### EXERCISE AIM
What lines below hold the string "label"? Copy them all.

(Dataset entries)

══════════════════════════════

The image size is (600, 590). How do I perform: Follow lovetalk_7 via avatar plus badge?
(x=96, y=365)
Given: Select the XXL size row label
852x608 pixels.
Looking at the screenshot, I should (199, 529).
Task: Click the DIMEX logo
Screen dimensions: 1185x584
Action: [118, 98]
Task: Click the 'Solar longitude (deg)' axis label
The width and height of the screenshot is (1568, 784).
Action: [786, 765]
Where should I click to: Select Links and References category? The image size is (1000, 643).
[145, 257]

══════════════════════════════

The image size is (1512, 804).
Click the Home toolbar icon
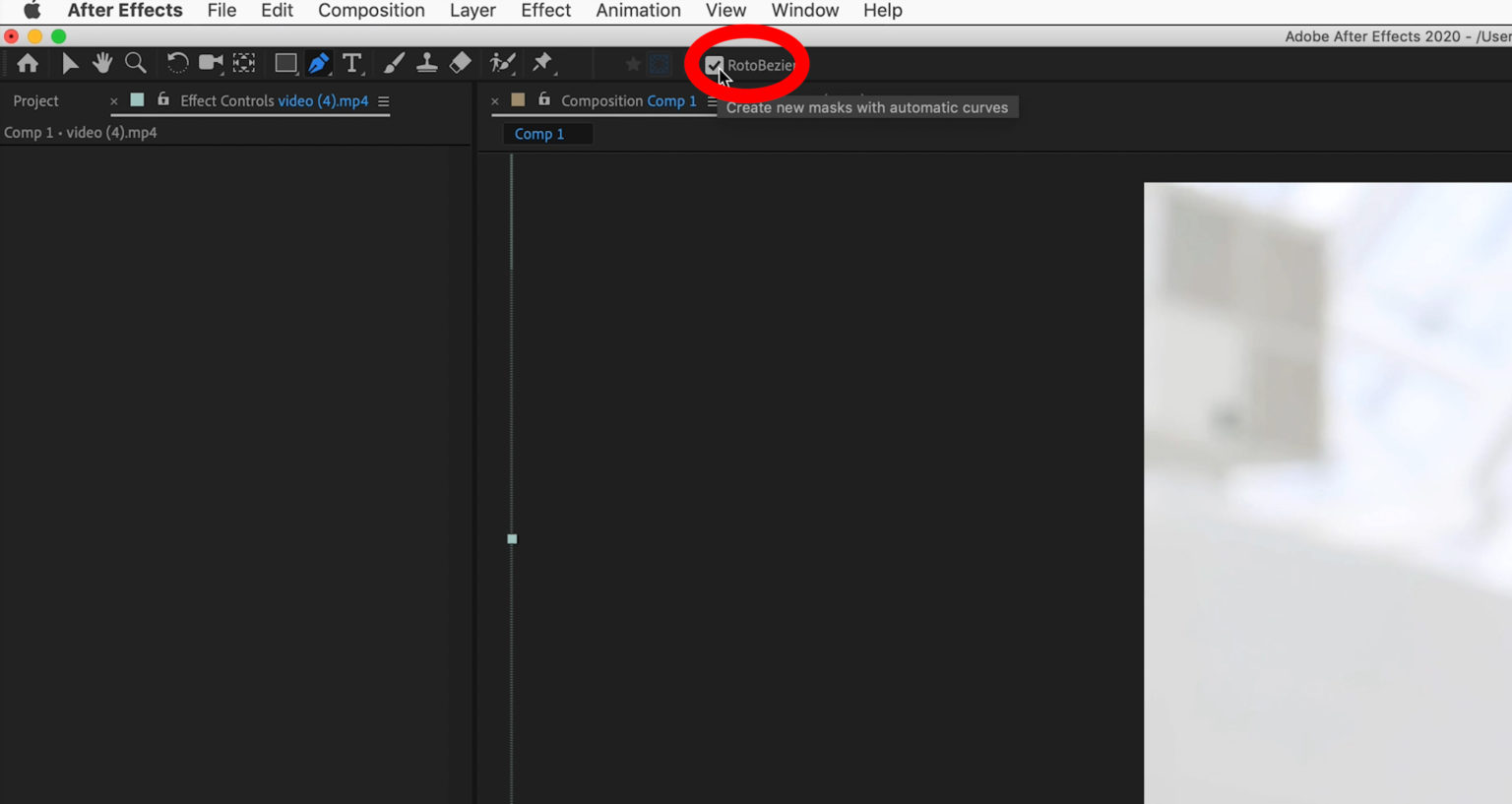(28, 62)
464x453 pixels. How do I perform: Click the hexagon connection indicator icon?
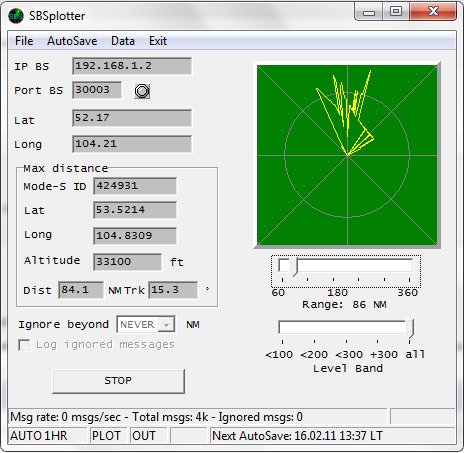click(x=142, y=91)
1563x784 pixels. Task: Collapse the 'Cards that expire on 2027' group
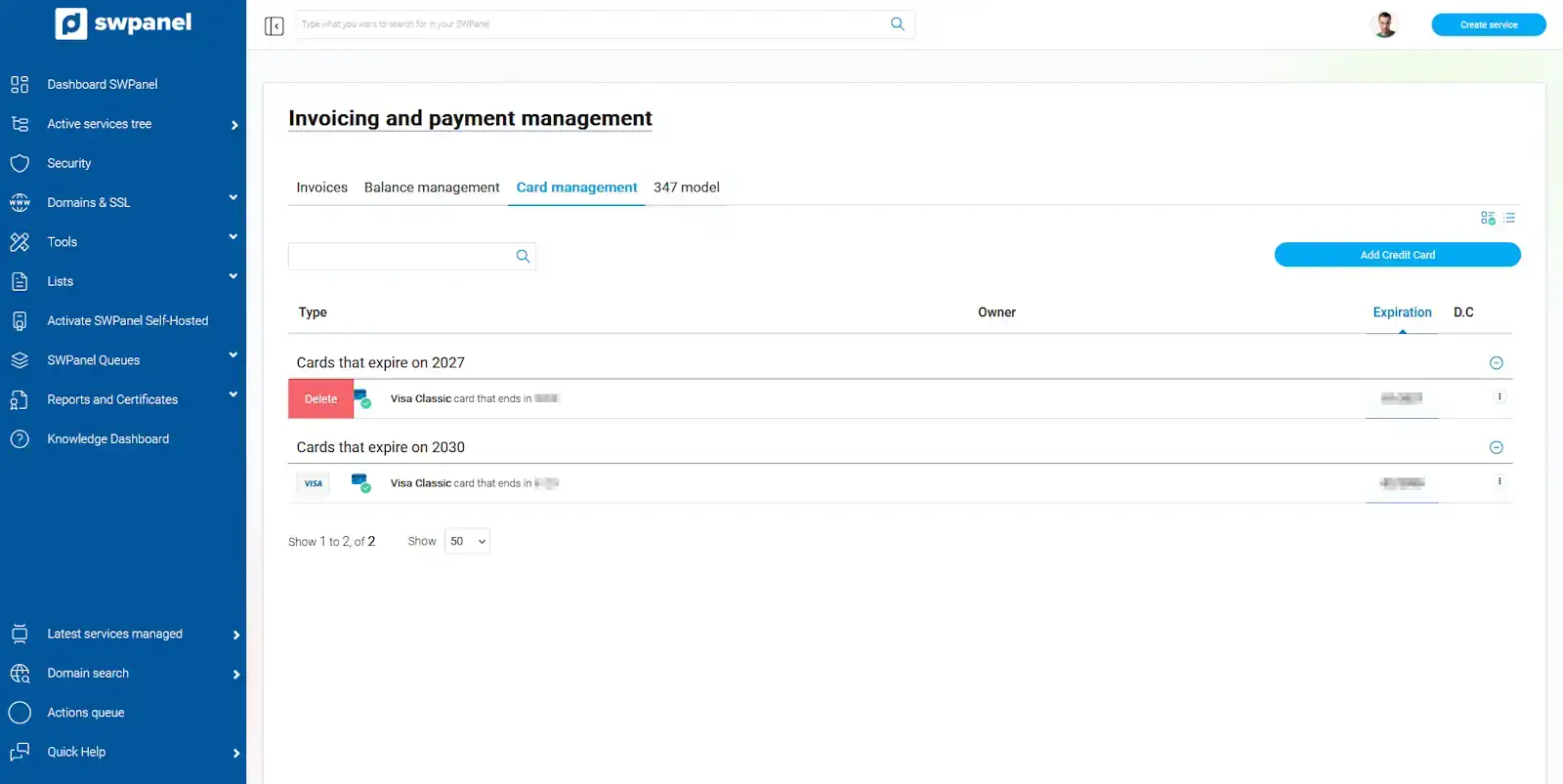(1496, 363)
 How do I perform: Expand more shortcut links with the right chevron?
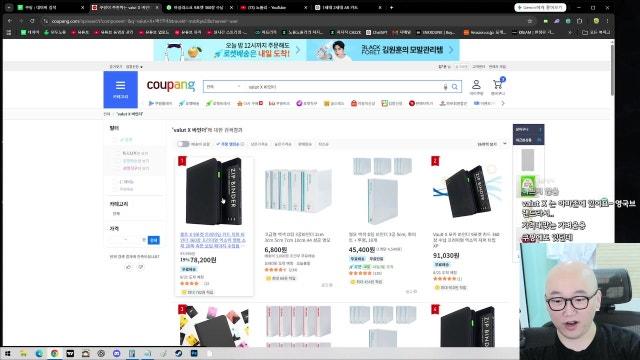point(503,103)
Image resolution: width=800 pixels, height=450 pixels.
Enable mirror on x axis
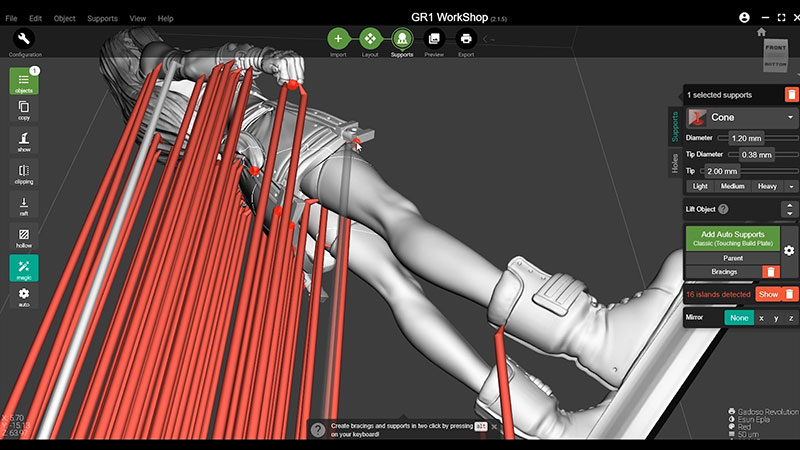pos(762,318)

══════════════════════════════

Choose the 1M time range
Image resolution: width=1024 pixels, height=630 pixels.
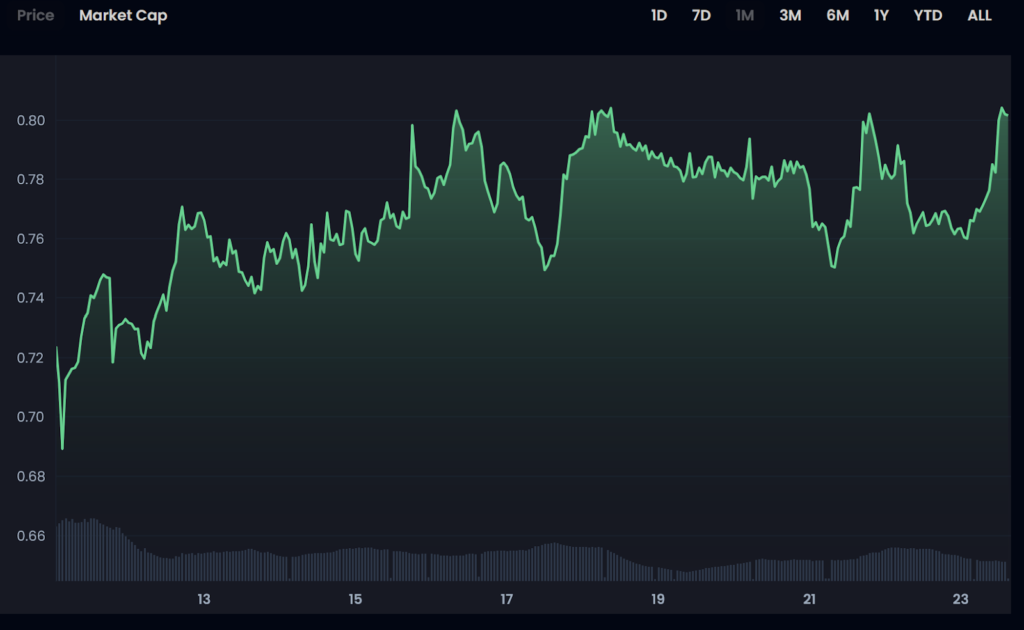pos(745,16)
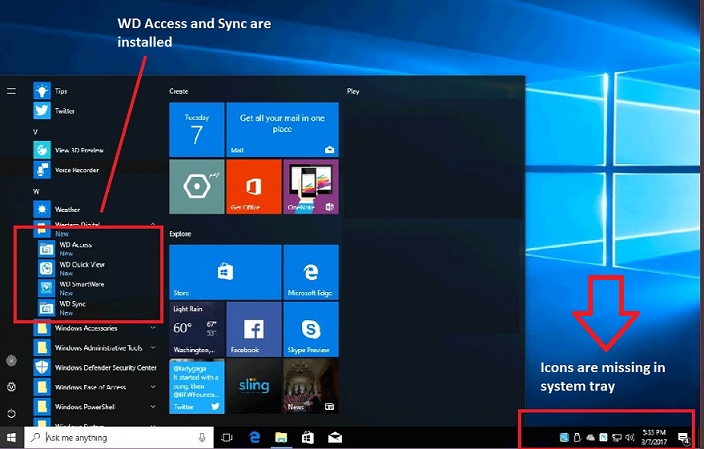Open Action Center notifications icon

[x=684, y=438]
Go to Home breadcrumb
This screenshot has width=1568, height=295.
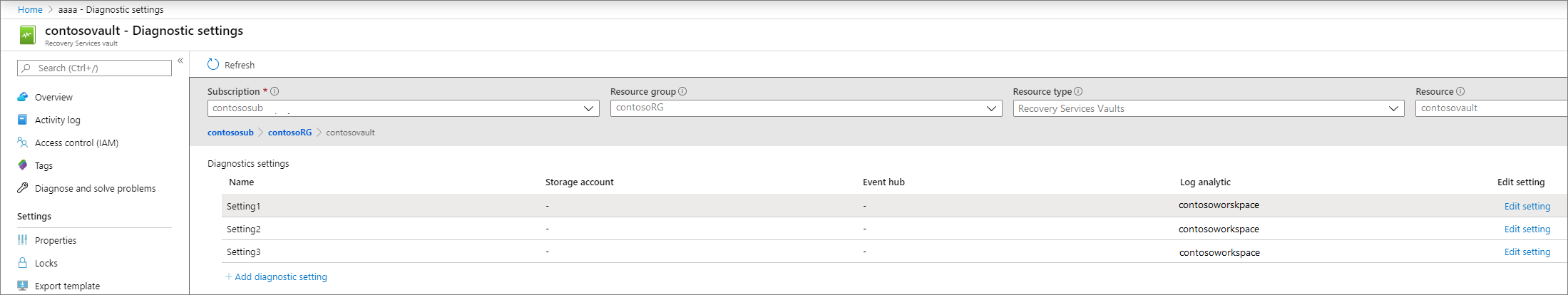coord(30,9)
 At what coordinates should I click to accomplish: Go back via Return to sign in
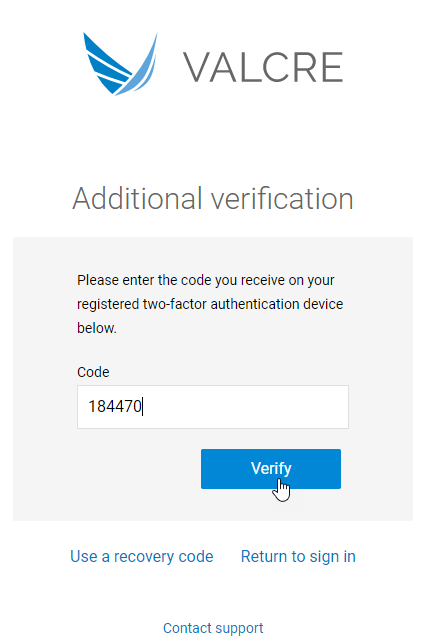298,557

══════════════════════════════

### SOLUTION TO THIS PROBLEM
Given: Select the XXL size row label
Task: Click the 'Solar longitude (deg)' axis label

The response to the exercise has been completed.